Science and engineering studies on biocompatible implantable materials for tissue and organ repair have recently focused on polymeric materials to serve as scaffolds for cellular integration. Cellulose in many forms has been demonstrated as potential biopolymer for tissue engineering; however, it has not been previously electrospun into a scaffold for tissue engineering applications. The overall goal of this research project was to produce electrospun cellulose acetate (CA) nanofibers with specific architectures and surface chemistries to be evaluated as scaffolds for tissue regeneration. The size and morphology of electrospun CA was impacted by polymer concentration, solvent system, and solution flow rate. The conversion of CA electrospun scaffolds into regenerated cellulose by exposure to NaOH ethanol solution was successful for scaffolds produced at polymer solution flow rate of at least 1 mL/h. The regeneration process resulted in minimal degradation of the cellulose while retaining the original fiber structure of the scaffold. In vitro cytotoxicity evaluation of the fibrous cellulose scaffolds on a culture of mouse fibroblast (L-929) cells indicated that this material posed no threat to mammalian cells.

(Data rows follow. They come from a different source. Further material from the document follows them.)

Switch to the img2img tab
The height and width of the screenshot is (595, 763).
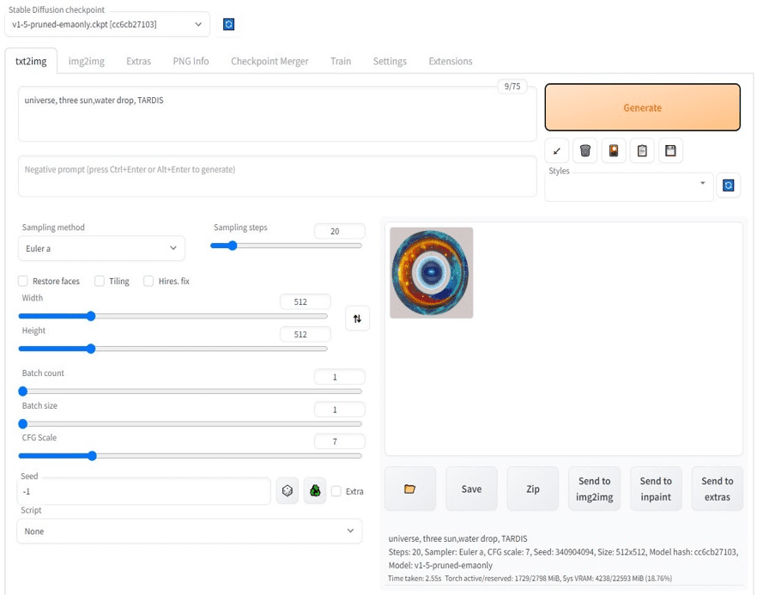pyautogui.click(x=86, y=61)
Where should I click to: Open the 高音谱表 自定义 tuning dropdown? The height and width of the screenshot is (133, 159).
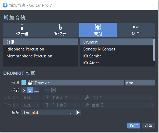(x=118, y=97)
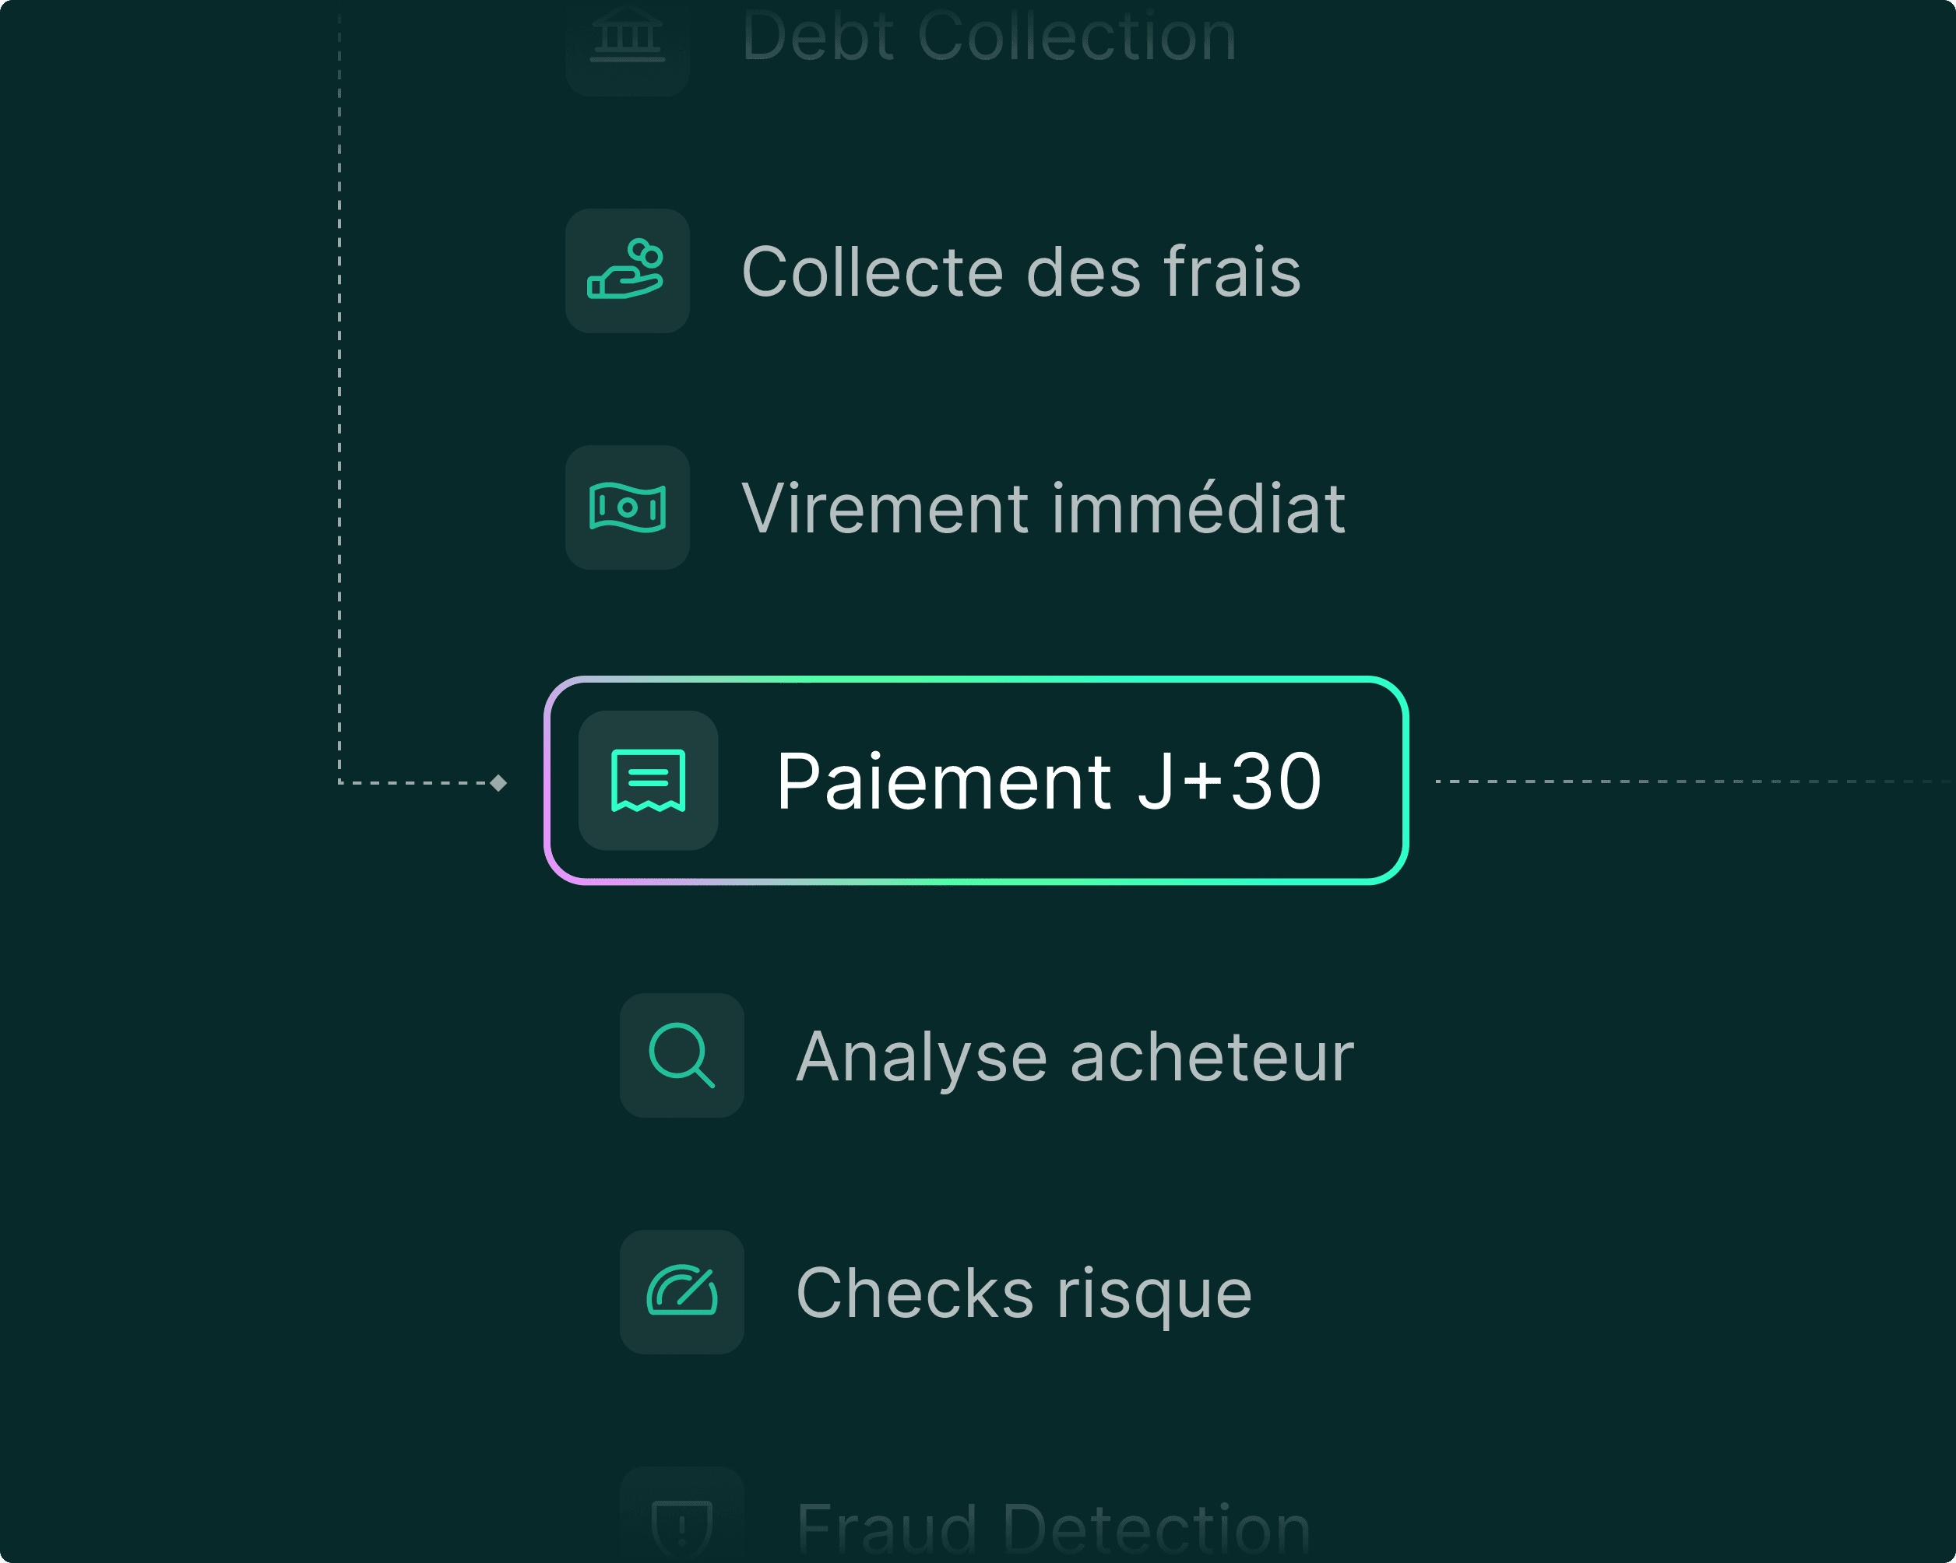Select the Collecte des frais label

tap(1021, 271)
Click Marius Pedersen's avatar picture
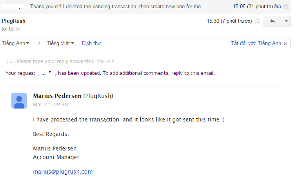Screen dimensions: 296x192 point(19,101)
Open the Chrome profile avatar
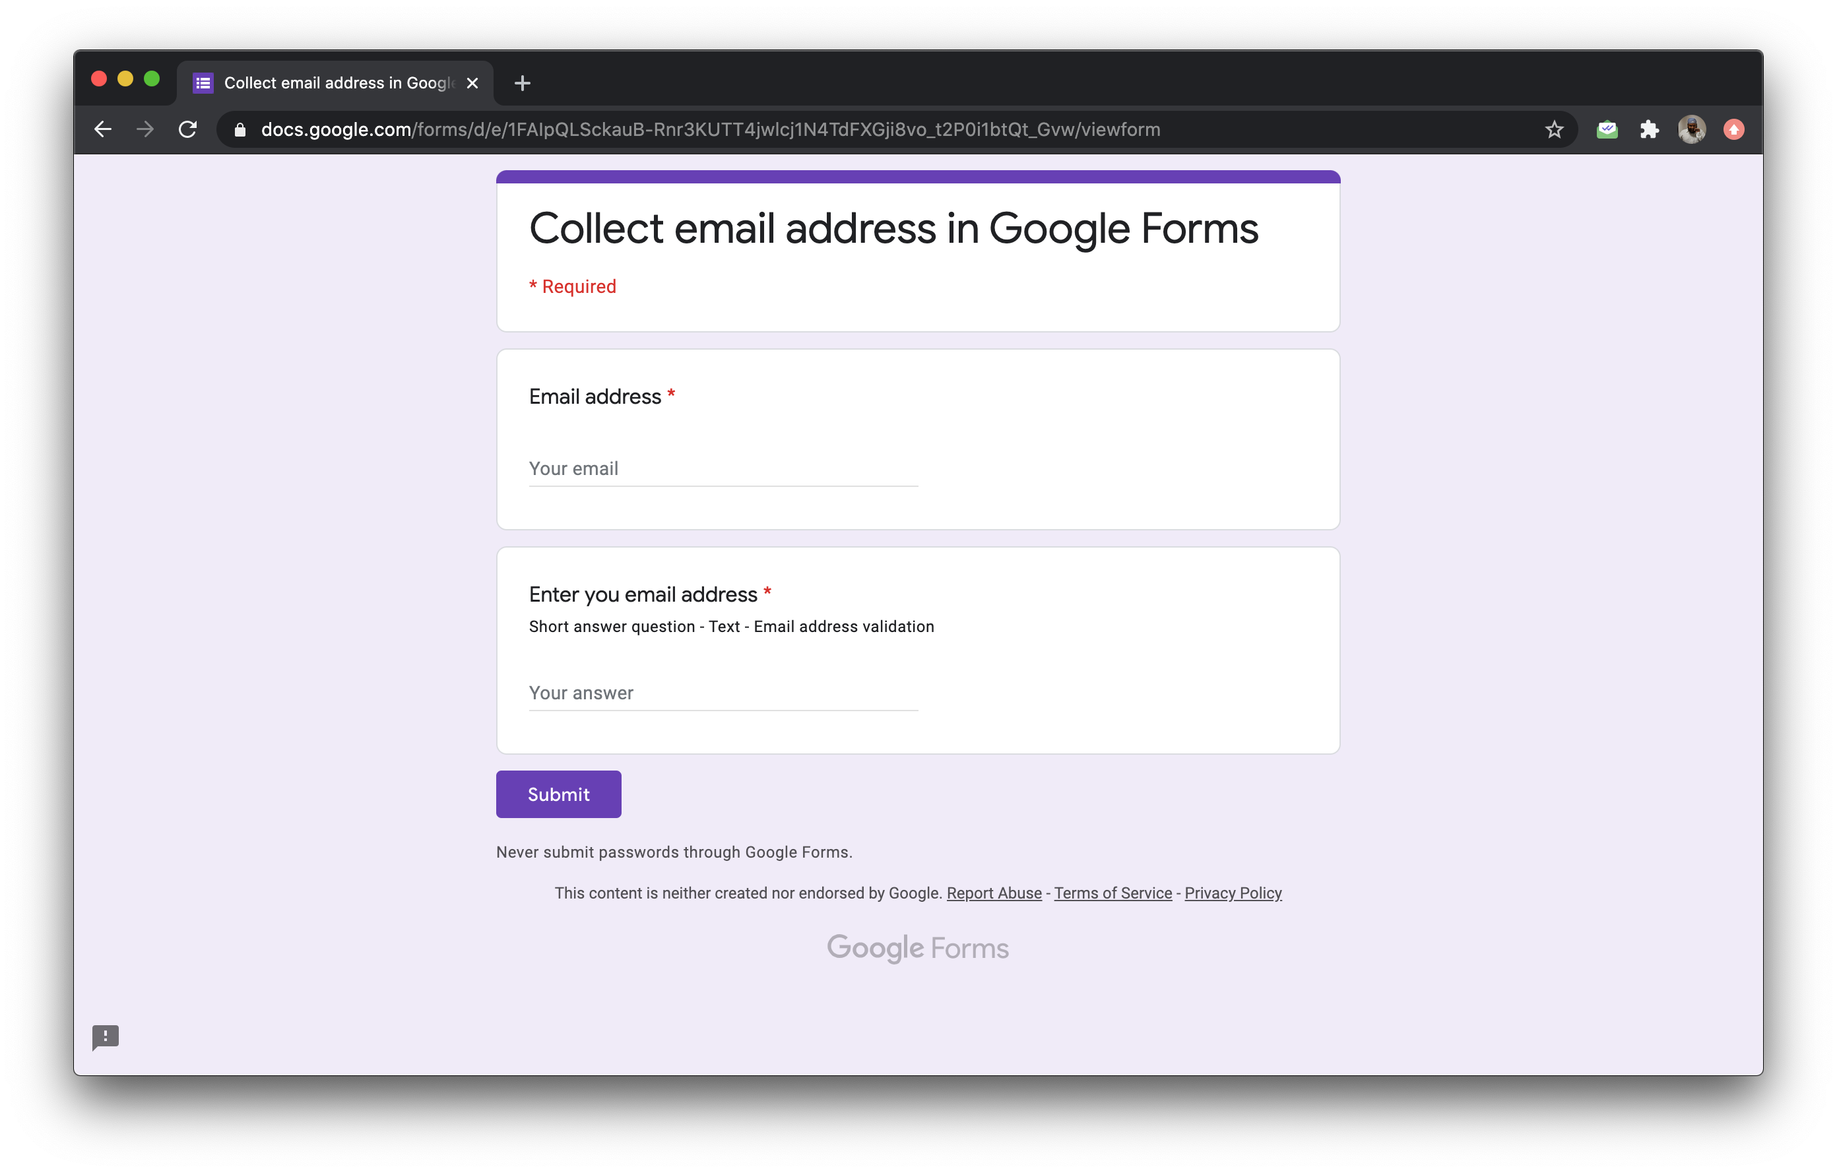The width and height of the screenshot is (1837, 1173). (1691, 130)
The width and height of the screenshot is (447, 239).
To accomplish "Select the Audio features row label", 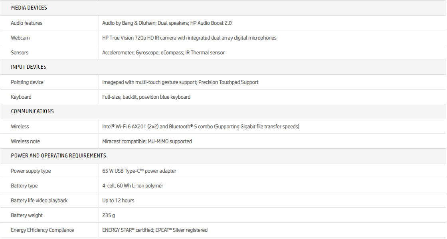I will click(x=26, y=23).
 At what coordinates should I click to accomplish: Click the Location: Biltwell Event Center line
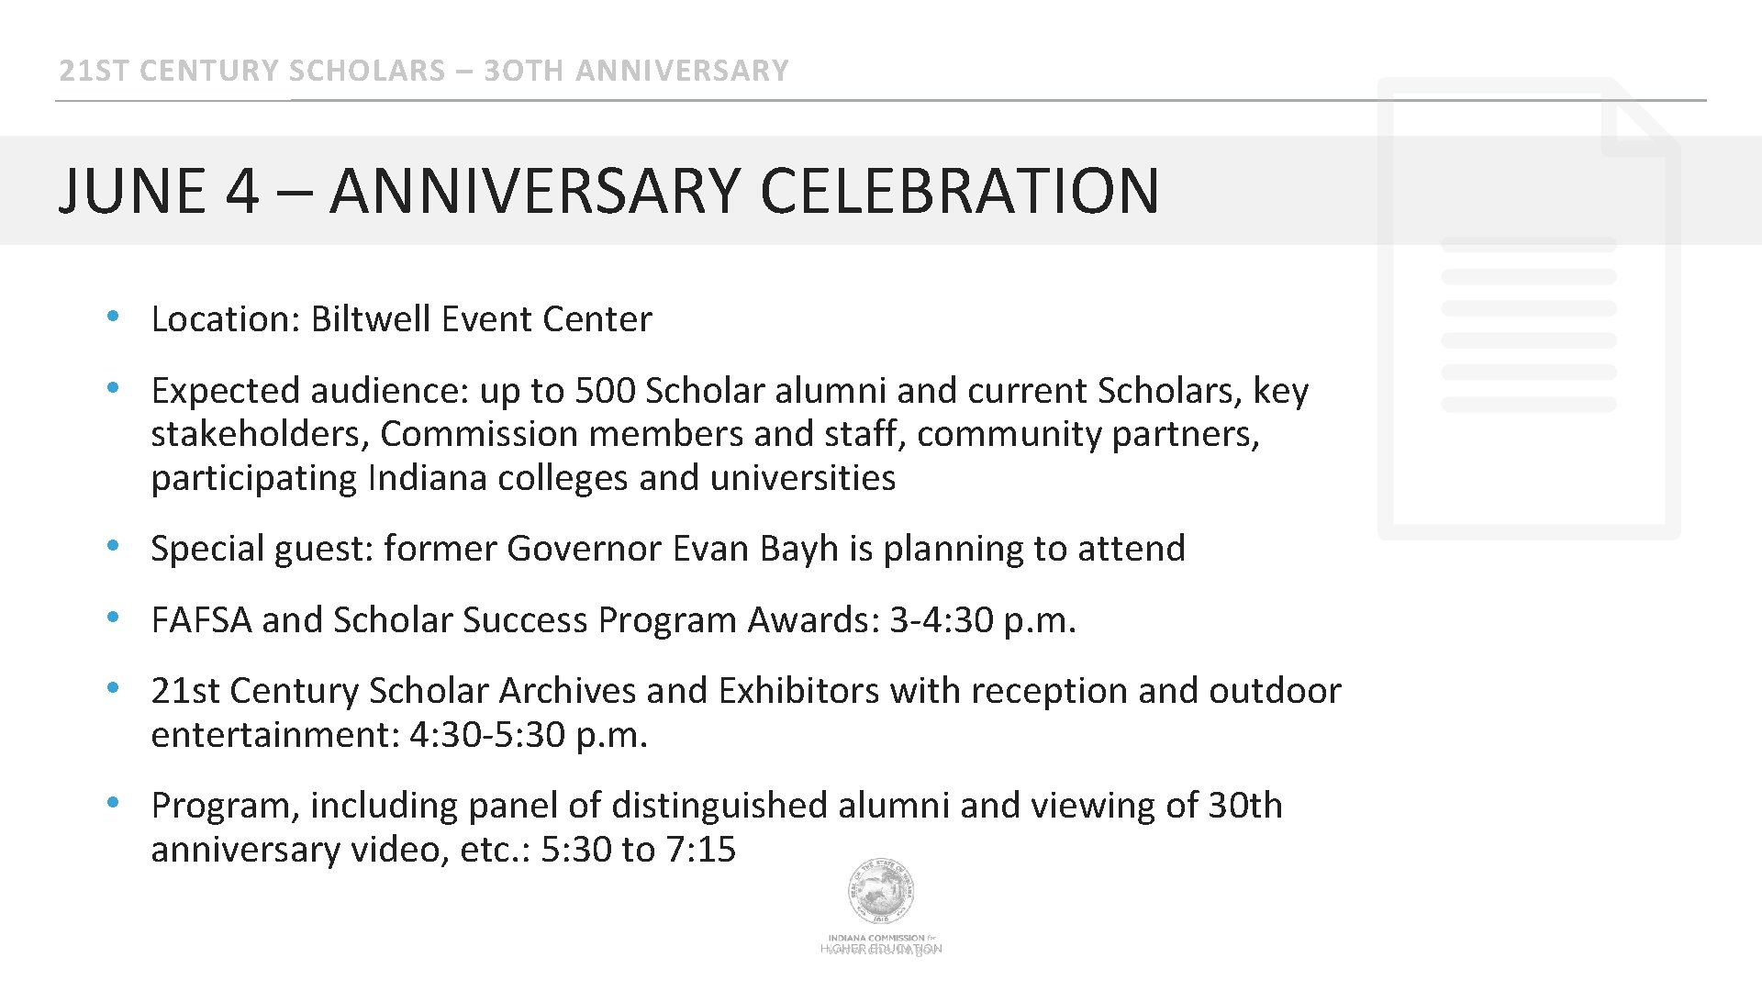point(401,319)
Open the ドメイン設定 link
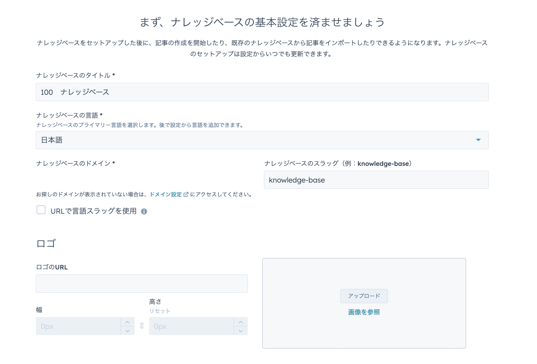Image resolution: width=537 pixels, height=364 pixels. click(x=166, y=194)
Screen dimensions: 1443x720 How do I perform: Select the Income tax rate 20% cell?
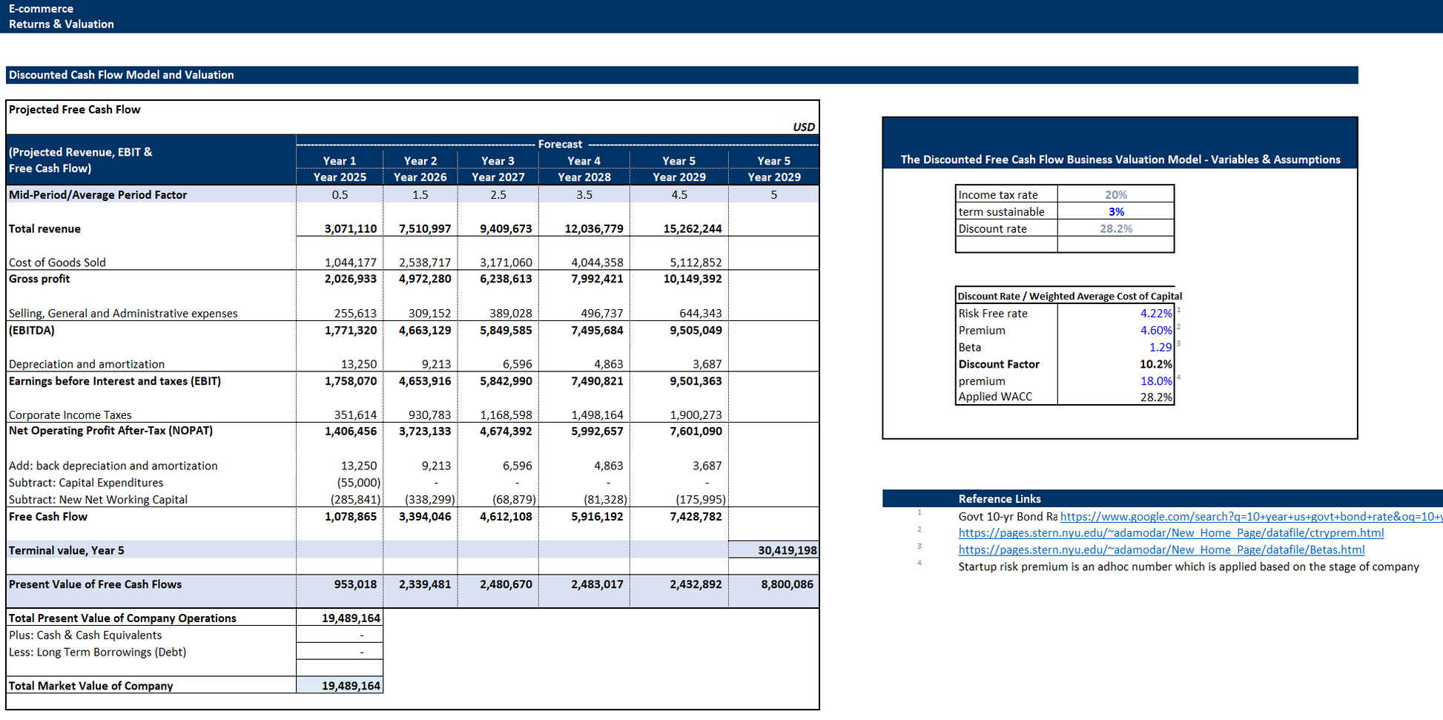1115,195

Electrospun cellulose scaffolds with different architectures and surface chemistries were designed and evaluated to enhance scaffold properties and cell adhesion. The morphology of the partially regenerated cellulose revealed only a broad diffraction peak for the scaffold material, while the fully regenerated cellulose showed a characteristic semi-crystalline cellulose II diffraction pattern. Fiber orientation and porosity of the scaffolds were controlled by electrospining CA solution onto the edge of a rotator wheel and laser microablation, respectively. Bioactivity of the scaffolds was shown to be enhanced via scaffold surface modification with either anionic or cationic functional groups. Biomimetic Ca-P crystal mineralization on electrospun cellulose fibers was produced by means of carboxymethyl cellulose (CMC) adsorption and treatments with simulated body fluid (SBF) or phosphate buffer saline (PBS) solutions. Porosity and Ca-P crystals enhanced osteoprogenitor cell adhesion on the electrospun cellulose scaffolds. Cationic modification by trimethyl ammonium betahydroxy propyl (THAMP) derivation and adsorption of extracellular matrix proteins on cellulose fibers promoted adhesion and proliferation of neural-like (PC12) and myoblast (C2C12) cells. Differentiation of myoblast cells (C2C12) towards myotubes on electrospun cellulose scaffolds was controlled by surface chemistry and mechanical properties. Together these studies showed great potential for cellulose acetate to be electrospun and converted into a viable biocompatible tissue engineering scaffolds.